Für Jürgen Pansin ist es nicht ungewöhnlich, Tandem zu fahren. „Ich fahre sehr viel“, sagt er. Doch bei den Rädern, die er im Berliner Blindensportverein nutzt, sitzt er immer hinten, der sehende Fahrer sitzt vor ihm auf diesem klassischen Tandem. Aber bei beiden Varianten gelte: „Man muss sich immer auf den Piloten verlassen. Bei Leuten, bei denen ich ein schlechtes Gefühl habe, steige ich ab.“ Auf Sven Marx könne er sich verlassen – „es muss nicht nur die Chemie stimmen, sondern auch das Vertrauen da sein“. Aber genauso müsse Marx auch ihm vertrauen.

Wenn alles läuft wie geplant, werden die beiden Männer sechs Monate zusammen unterwegs sein. Am 25. August wollen sie zur Eröffnung der Paralympischen Sommerspiele in Tokio sein. Ein halbes Jahr getrennt von der Ehefrau und dem Sohn, der während dieser Zeit 16 Jahre alt wird. „Er findet es nicht ganz so gut, dass ich die Tour mache“, sagt Jürgen Pansin, „aber inzwischen habe ich das Gefühl, er kann es akzeptieren.“ Seine Frau unterstütze ihn. „Wir werden sehen, wie einfach oder schwierig es für mich wird.“ Während der Reise werde er natürlich mit seiner Familie Kontakt halten. Die technischen Geräte – also Kameras, Ladegerät und Tablet – finden in einer Fahrradtasche Platz. Auch ein Akku fürs Rad ist im Gepäck; denn eine Anschubhilfe wird vermutlich spätestens dann benötigt, wenn die beiden Männer durch die Wüste Gobi fahren. Ansonsten hat jeder der beiden Reisenden eine Fahrradtasche für seine Habseligkeiten: ein paar Klamotten, Waschzeug und Dinge für den täglichen Bedarf. Das war’s. „Auf dem Fahrrad wird man der Meister des Weglassens. Ich musste das auch erst ein bisschen lernen.“ Zudem gibt es eine gemeinsame Tasche für die Verpflegung – „da sind auch Schokokekse als Notverpflegung drin“, sagt Pansin und lacht. Kochgeschirr oder einen kleinen Kocher nehmen sie aus Platzgründen nicht mit. Schließlich müssen noch Zelte mit. Jürgen Pansin und Sven Marx finanzieren diese Reise großteils selbst. Das Fahrrad haben sie gesponsert bekommen, genau wie Zelt und einige Kleidungsstücke.

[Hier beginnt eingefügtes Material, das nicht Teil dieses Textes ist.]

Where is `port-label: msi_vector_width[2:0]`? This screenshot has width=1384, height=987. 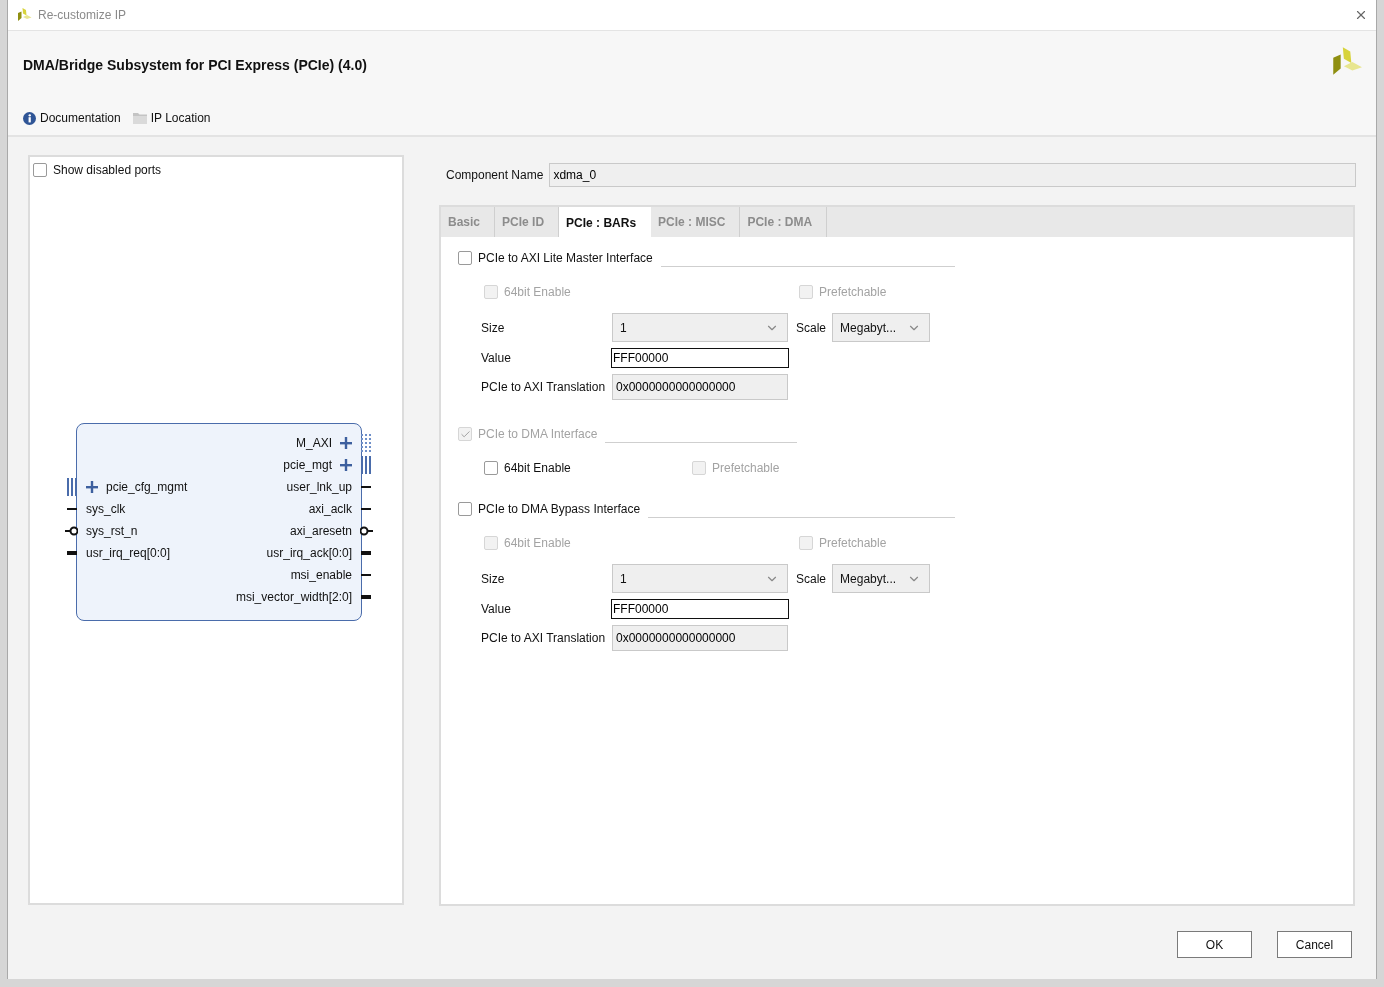
port-label: msi_vector_width[2:0] is located at coordinates (294, 597).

Jürgen Pansin freut sich auf das, was vor ihm liegt. „Es sind sehr spannende Länder.“ Er betont, dass diese Reise nicht aus Jux angetreten werde. Die beiden Männer arbeiten mit dem Berliner Verein „Handiclapped – Kultur barrierefrei“ zusammen. Die Tour findet unter dem Motto „Inklusion rockt und rollt“ statt. Mit im Gepäck ist auch eine Inklusionsfackel. In den jeweiligen Ländern, die sie auf ihrer Reise durchqueren, werden sie in Botschaften und Konsulaten empfangen und tauschen sich dort über Inklusion aus beziehungsweise wollen dafür werben. Höhepunkt soll dann bei den Paralympics sein, wenn sie die Inklusionsfackel an Bundespräsident Frank-Walter Steinmeier übergeben wollen. Ob das auch klappt, wird sich erst vor Ort entscheiden, „aber wir werden auf jeden Fall im Deutschen Haus empfangen“.